* [Teks Bacaan]:
Oleh karena itu peserta didik harus belajar keterampilan tberpikir tingkat
tinggi untuk membantu mereka memecahkan masalah dalam belajar dan meningkatkan
hasil akademik mereka. Dengan demikian, pemahaman dan hasil belajar fisika
peserta didik akan meningkat dalam pembelajaran.
Brookhart (2010) menyatakan bahwa
kemampuan berpikir tingkat tinggi (HOTS) artinya peserta didik mampu menerapkan
pengetahuan dan keterampilan yang mereka kembangkan selama belajar pada konteks
aplikasi konsep yang belum terpikirkan sebelumnya oleh peserta didik, namun
konsep tersebut sudah diajarkan. Berpikir tingkat tinggi berarti kemampuan
peserta didik untuk menghubungkan pembelajaran dengan hal-hal lain yang belum
pernah diajarkan. Sedangkan menurut Tajularipin Sulaiman et al. (2015)
kemampuan berpikir tingkat tinggi mempunyai tiga komponen yaitu kemampuan
berpikir, kebiasaan berpikir dan metakognitif. Kemampuan berpikir tingkat
tinggi dapat ditingkatkan dengan memberikan persoalan berupa open-ended
question, tugas dalam kelas dan umpan balik dalam pembelajaran.
Kemampuan berpikir tingkat tinggi atau
Higher Order Thinking Skills (HOTS)
termasuk keterampilan seperti berpikir kreatif dan kritis, analisis, pemecahan
masalah dan visualisasi. Keterampilan ini melibatkan mengkategorikan item,
membandingkan dan membedakan ide-ide dan teori-teori, mampu menulis serta
memecahkan masalah. Di dalam kelas kemampuan dan keterampilan yang mencakup
penggunaan HOTS adalah berpikir kompleks yang melampaui mengingat dasar
fakta-fakta seperti evaluasi dan penemuan, memungkinkan peserta didik untuk
menyimpan informasi dan untuk menerapkan solusi pemecahan masalah untuk masalah
dunia nyata. Oleh karena itu, kemampuan berpikir tingkat tinggi dihargai karena
diyakini dapat mempersiapkan peserta didik untuk menghadapi tantangan pekerjaan
serta kehidupan sehari-hari (Ramos et al., 2013).
Kemampuan berpikir tingkat tinggi
fisika yang dikembangkan dalam penelitian ini adalah kemampuan menganalisis (analyze), mengevaluasi (evaluate), dan mencipta (create) pada bidang fisika. Anderson
& Krathwohl (2001:30) mendefinisikan ketiga kemampuan tersebut sebagai
berikut:
Analyzing
is breaking material concepts into parts, determining how the parts relate or
interrelate to one another or to an overall structure or purpose. Evaluating is
making judgments based on kriteria and
standards thorough checking and critiguing. Creating is putting element
together to form a coherent or functional whole; reorganizing elements into a
new pattern or structure thorough generating, plabning and producing.

* [Petunjuk Latihan]:
- a) Perbarui bagian teks tentang kemampuan berpikir tingkat tinggi mulai dari "kemampuan berpikir tingkat tinggi mempunyai" hingga dan termasuk "Thinking Skills (HOTS)" dengan mengganti "umpan balik" menjadi "tanggapan", lalu tuliskan bagian tersebut secara utuh.
- b) Lanjutkan teks tentang kemampuan berpikir tingkat tinggi mulai dari kalimat terakhirnya.
Baris-baris data ini diambil dari sumber yang berbeda.

* [Baris yang Ditampilkan]:
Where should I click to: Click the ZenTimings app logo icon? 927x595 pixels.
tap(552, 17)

* * *

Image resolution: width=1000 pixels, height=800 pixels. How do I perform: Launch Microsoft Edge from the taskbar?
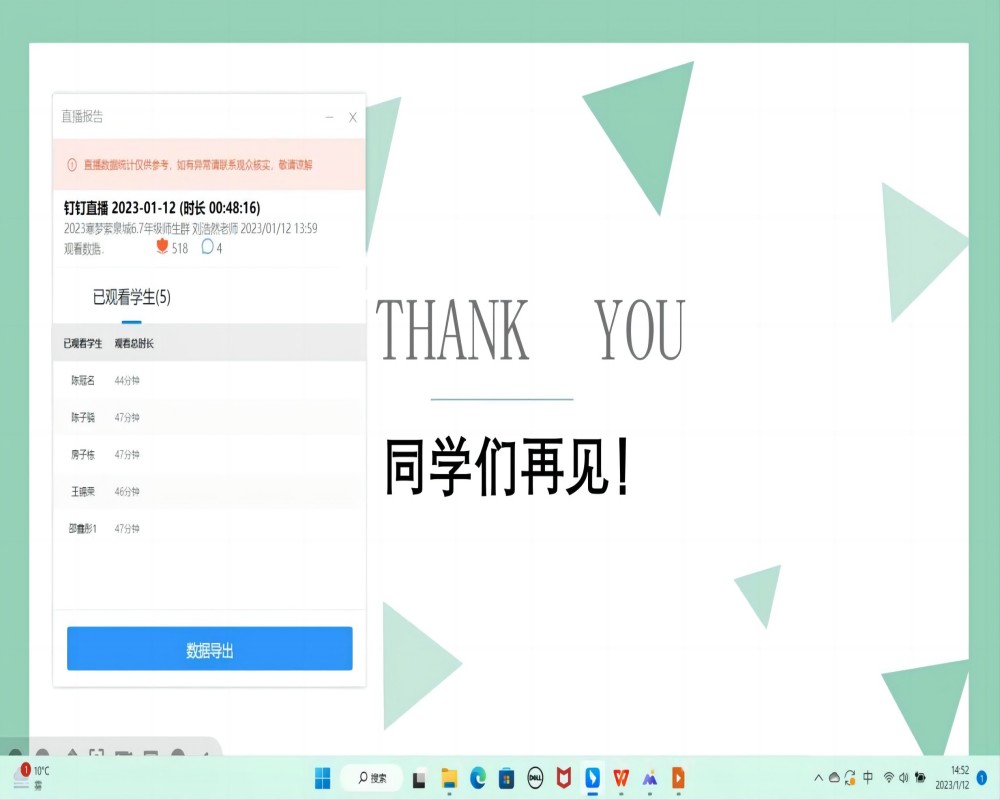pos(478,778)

* [Jawaban]:
- a)
kemampuan berpikir tingkat tinggi mempunyai tiga komponen yaitu kemampuan
berpikir, kebiasaan berpikir dan metakognitif. Kemampuan berpikir tingkat
tinggi dapat ditingkatkan dengan memberikan persoalan berupa open-ended
question, tugas dalam kelas dan tanggapan dalam pembelajaran.
Kemampuan berpikir tingkat tinggi atau
Higher Order Thinking Skills (HOTS)

- b)
Definisi tersebut berarti bahwa: (1)
menganalisis adalah menguraikan bahan atau konsep ke dalam bagian-bagiannya,
menentukan hubungan antar bagian, atau hubungan bagian terhadap struktur atau
tujuan secara keseluruhan. Tindakan yang sesuai berupa membedakan,
mengorganisasikan, dan menghubungkan, serta mampu membedakan antara komponen
atau bagian; (2) Mengevaluasi adalah membuat penilaian berdasarkan
kriteria-kriteria dan standar-standar dengan melalui pemeriksaan dan kritik.
(3) Menciptakan adalah memasukan elemen untuk membentuk satu kesatuan yang
koheren atau fungsional atau melakukan reorganisasi elemen menjadi pola atau
struktur baru melalui proses membangkitkan, merencanakan, atau menghasilkan.
Kegiatan yang termasuk mencipta adalah mensintesis bagian menjadi sesuatu yang
baru, betuk baru atau produk baru.
Kemampuan ini ditunjukan dengan
menyelesaikan persoalan fisika dengan menganalisis, mengevaluasi dan mencipta.
Kemampuan ini sebenarnya sudah dibiasakan dalam fisika, karena fisika sudah
melatih mengembangkan kemampuan berpikir logis, kritis, objektif, memutuskan
sesuatu berdasarkan data yang tetap dengan menggunakan metode ilmiah, dan
kemampuan untuk komunikasi ilmiah. Untuk mengembangkan kemampuan berpikir
tingkat tinggi, ada lima langkah pembelajaran yang dapat ditempuh, yakni: (1)
menentukan tujuan pembelajaran, (2) mengajarkan melalui pertanyaan, (3)
mempraktikan, (4) menelaah, mempertajam dan meningkatkan pemahaman, dan (5)
mempraktikan umpan balik dan menilai pembelajaran (Limbach & Waugh, 2010).
Nitko & Bookhart (2011:223)
menjelaskan tentang dasar penilaian kemampuan higher order thinking skills sebagai berikut
A basic rule for assestment of higher order thinking skill is to use tasks
tahat require use of knowledge and skills in new or novel situation. If you
only asses student s ability to recall what is in the next-book or what you
say, you will not know whether they understand or can apply the reasons,
explabations, and interpretations. In short, you must use novel materials to
asses higher order thinking. One way to do that is use to context-depent butir
sets.
Berdasarkan pernyataan tersebut,
prinsip dasar untuk melakukan penelitian terhadap kemampuan higher order
thinking adalah menggunakann tugas-tugas yang memerlukan pengetahuan dan
keterampilan di situasi yang baru. Bahan-bahan yang baru harus digunakan untuk
melakukan penilaian terhadap kemampuan higher
order thinking. Salah satu cara yang dapat dilakukan adalah dengan
mengunakan set-set butir yang bergantung
pada konteks. Untuk menilai kemampuan HOTS peserta didik dibutuhkan sebuah
instrumen yang melibat kemampuan berpikir kritis, pemecahan masalah dan
kreatifitas yang dapat menantang peserta didik sehingga dibutuhkan instrumen
penilaian tertentu yang disusun berdasarkan kompetensi yang terkait dalam pembelajaran (McNeill et
al, 2012).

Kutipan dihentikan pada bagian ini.